Their aggressive lips desensitized mine, and I found no passion in aggressiveness. I wondered whether they had learned this aggressive kissing from one another, whether I should fall on them with the same aggressive vehemence.
Hurrying toward the dark grove, I discovered that the light was on above the urinal and the door had been left wide open. Normally, this should have been closed when they turned off the waterfall.
Inside it was dark.
As I carefully entered the place, which smelled strongly of tar and urine, expecting to step into muck or bump into something unexpected, the beams of floodlights coming through the narrow windows high up on the walls temporarily blinded me and made me stop.
A familiar stench and familiar human tension warmly pervaded the space.
I should have realized immediately that I’d fallen into a trap and would not easily escape; I was in a snare. But from that moment on I was once again standing outside my own personality.
I saw nothing, only heard and felt on my goose-bumped body that many men were standing in front of the tarred wall opposite me. Somehow they seemed to fill the place completely. It was as if the temperature had risen sharply, for it seemed feverishly hot. As if disturbed by my entrance, the men rustled their clothes and made little knocking and shuffling noises on the floor. I stared, opened my eyes wide, wanted to see what was happening, what they had so abruptly interrupted when I came in, but darkness and the light coming straight at me simultaneously blinded me. Then the dark silence became deeper and tenser, and I could hear in it, at arm’s length, directly behind the open door, the solitary dripping of a faucet.

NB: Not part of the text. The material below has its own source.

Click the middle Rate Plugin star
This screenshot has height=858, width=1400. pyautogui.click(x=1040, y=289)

This is how water drips into a broken porcelain sink.
I did not move from the doorway.
This somebody, whom I was observing within me, did not turn on his heels and take off, as he should have. In his terror he did not run away, rather he stepped out of the harsh light and into the feverish darkness that had always tempted him. Dispassionately and almost omnisciently, he glanced around in the new space, though he could not have seen much of it.
Tar and water formed a compound fragrance at once sharp, clear, deep, and dark; it devoured all other odors and threatened the sense of smell.

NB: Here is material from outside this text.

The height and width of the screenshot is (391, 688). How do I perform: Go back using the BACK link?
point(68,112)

All the while his abandoned persona could not swallow, and his entire body was trembling gently, mainly in the knees, because of his shaking soul.
He found pleasure in this bodily fright.
He heard the sound of his footsteps, which told him that with his entire being he had once again become like soft cat’s paws on which he would rush to his doom. Although in the empty shell of his persona someone was dissatisfied and sending out danger signals, whispering you cannot do this, you must not do this. As if somebody was still there who could be convinced to do something.
The one now standing in the space abandoned by his corporeal reality was not strong enough to convince himself of anything.